Иисус, будучи в глазах Луция Гранулуса именно безумцем, так или иначе отклонил предложение, как и предыдущие три. Он имел дело с истиной и реальностью, а Луций — с иллюзией и имиджем. В любом случае, Иисус, как Он Сам прекрасно знал, был частью совершенно иного сценария, чем сюжет Луция — частью великой драмы Воплощения, Страстей и Воскресения, — никак не меньше. Нам сейчас должно представляться невероятным, что эта драма и все, что она значила для человечества, украсив наше бренное существование, могла быть пронесена без всякого участия средств массовой информации сначала из Иудеи в Малую Азию, а затем в Европу и распространиться по всей Римской империи. И после того, как Римская империя окончательно распалась, эта драма послужила основой новой великой цивилизации — христианской, наследниками которой являемся мы. И что все величайшие художники, поэты и музыканты посвятили свой гений ее воспеванию, и были построены величественные соборы, чтобы освящать ее, и основаны религиозные ордена, чтобы служить ей.
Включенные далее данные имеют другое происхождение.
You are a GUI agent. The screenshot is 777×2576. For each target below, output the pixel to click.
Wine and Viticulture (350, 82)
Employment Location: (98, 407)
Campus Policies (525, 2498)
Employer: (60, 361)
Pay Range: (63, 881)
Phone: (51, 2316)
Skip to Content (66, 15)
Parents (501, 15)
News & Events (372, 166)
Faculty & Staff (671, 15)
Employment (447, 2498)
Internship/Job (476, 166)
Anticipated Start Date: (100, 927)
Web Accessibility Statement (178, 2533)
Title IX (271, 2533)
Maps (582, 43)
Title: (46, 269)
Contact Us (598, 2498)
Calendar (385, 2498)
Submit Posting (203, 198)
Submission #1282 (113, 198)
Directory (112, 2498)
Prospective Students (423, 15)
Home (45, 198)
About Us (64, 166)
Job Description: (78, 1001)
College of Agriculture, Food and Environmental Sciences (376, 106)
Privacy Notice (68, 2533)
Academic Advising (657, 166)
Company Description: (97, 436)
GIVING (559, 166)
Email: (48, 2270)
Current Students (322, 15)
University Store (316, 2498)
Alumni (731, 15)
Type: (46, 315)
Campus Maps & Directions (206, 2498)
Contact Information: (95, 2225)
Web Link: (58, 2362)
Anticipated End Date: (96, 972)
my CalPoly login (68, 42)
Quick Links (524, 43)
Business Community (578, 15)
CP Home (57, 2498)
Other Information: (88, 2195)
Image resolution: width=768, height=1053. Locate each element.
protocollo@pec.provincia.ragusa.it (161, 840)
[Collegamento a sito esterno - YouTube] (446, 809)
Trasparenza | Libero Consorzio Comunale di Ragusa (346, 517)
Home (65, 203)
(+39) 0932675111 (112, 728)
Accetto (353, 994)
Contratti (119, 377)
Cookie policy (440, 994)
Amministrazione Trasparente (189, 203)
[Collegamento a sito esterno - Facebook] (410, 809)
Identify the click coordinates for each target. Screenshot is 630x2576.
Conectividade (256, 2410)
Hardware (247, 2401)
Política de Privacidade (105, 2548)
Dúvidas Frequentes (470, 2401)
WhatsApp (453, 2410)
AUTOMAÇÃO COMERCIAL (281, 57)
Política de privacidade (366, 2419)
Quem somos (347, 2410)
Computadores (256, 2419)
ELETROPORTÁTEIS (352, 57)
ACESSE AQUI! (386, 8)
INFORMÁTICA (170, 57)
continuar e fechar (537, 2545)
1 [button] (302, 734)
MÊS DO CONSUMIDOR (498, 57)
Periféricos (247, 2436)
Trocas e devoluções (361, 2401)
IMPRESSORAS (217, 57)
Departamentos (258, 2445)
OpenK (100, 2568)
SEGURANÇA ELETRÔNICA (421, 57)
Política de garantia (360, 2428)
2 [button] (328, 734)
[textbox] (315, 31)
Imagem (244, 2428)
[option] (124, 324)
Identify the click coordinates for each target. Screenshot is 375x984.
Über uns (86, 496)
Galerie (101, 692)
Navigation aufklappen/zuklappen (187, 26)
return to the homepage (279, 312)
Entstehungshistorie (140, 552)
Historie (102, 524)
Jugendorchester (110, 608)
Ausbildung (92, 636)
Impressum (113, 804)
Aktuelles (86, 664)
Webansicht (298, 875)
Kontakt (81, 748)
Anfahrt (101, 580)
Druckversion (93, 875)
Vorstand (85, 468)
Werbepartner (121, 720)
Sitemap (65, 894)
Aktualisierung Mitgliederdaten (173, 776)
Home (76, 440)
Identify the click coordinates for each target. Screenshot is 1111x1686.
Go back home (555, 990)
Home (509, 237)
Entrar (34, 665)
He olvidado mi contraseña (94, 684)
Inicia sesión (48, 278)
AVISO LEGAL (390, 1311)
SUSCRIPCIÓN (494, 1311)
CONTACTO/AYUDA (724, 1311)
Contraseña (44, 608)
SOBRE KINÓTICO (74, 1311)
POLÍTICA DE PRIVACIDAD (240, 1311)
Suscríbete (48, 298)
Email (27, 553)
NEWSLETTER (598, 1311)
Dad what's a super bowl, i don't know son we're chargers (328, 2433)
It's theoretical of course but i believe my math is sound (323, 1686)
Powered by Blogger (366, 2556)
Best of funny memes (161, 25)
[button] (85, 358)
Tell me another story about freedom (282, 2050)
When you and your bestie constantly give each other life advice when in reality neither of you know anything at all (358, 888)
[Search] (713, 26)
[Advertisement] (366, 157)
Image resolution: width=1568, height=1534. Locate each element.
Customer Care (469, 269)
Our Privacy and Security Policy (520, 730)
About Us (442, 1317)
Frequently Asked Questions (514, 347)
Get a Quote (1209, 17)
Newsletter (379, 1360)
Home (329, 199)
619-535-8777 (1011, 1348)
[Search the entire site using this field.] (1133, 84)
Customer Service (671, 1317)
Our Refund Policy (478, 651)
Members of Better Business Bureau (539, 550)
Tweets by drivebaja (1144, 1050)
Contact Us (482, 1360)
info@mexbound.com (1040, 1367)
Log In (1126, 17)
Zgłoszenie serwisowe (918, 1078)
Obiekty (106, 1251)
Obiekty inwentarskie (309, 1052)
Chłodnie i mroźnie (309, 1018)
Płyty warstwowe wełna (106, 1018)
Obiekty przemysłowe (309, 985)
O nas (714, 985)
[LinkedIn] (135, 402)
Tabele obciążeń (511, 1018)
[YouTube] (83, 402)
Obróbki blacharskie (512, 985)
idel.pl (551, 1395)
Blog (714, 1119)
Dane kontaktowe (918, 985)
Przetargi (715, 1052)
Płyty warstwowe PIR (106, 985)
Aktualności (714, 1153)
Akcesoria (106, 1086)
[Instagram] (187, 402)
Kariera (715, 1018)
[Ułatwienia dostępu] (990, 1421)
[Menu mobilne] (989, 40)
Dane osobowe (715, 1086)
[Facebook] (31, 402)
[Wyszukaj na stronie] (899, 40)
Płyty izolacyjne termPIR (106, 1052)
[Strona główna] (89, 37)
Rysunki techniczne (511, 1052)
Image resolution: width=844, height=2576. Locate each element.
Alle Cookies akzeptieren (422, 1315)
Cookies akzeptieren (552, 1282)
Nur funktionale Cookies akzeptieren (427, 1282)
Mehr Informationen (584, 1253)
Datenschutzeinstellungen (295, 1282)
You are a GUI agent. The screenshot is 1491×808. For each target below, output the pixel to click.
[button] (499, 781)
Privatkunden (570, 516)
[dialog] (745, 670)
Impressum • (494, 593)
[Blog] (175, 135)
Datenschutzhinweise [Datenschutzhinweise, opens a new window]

И что мистики проводили всю свою жизнь в размышлениях о ней, и в течение многих столетий она была движущей силой всех величайших достижений человечества, источником самых радужных и безмерных ожиданий, когда-либо занимавших человеческий ум, и самых высоких целей, которые когда-либо ставила перед собой воля человека. И что творческая энергия, высвобожденная этой драмой, сказочная по своей мощи, проявилась во всех сферах исследований — от безграничных пространств космоса до мельчайших частиц материи. Триумф коммуникации, достойный изумления!
С другой стороны, мы разработали свою великолепную технику коммуникации, с помощью которой слова передаются по всему земному шару быстрее скорости звука, и спутники подхватывают их и передают дальше; то же и с изображением, например, с видами планет, находящихся на удалении миллиардов миль, перенесенными на экраны наших телевизоров. У нас существуют все мыслимые и немыслимые средства быть услышанными и увиденными. Но есть ли у нас что сказать? Или показать? Мне по душе та ирония, какой Бог наделяет все наши достижения, дабы в Своей бесконечной милости смирять нас и не дать нам предаться фатальной иллюзии, что мы — сами боги, и заставить нас смеяться, не позволяя принимать себя слишком всерьез. Вокруг шпилей, устремленных в небо, Он помещает фигуры химер, глядящих вниз на землю с ухмылкой, — небесный вклад в театр абсурда. Сердце редактора «Панча», тщетно пытающегося смеяться над миром, может разорваться от сознания того, насколько мир безмерно смешнее самой смешной выдумки, но что он еще и возвышен, и тем самым демонстрирует, как наша изумительная техника имеет встроенное в нее reductio ad absurdum, в то время как Слово, ставшее плотью и обитавшее с нами, полное благодати и истины, говорит Само за Себя в самом буквальном смысле.
Перевод Ошерова В.М., под редакцией Р.А.Гальцевой.
Печатается в сокращении.
Впервые опубликовано в альманахе «ЭОН», ИНИОН РАН, 2004 г.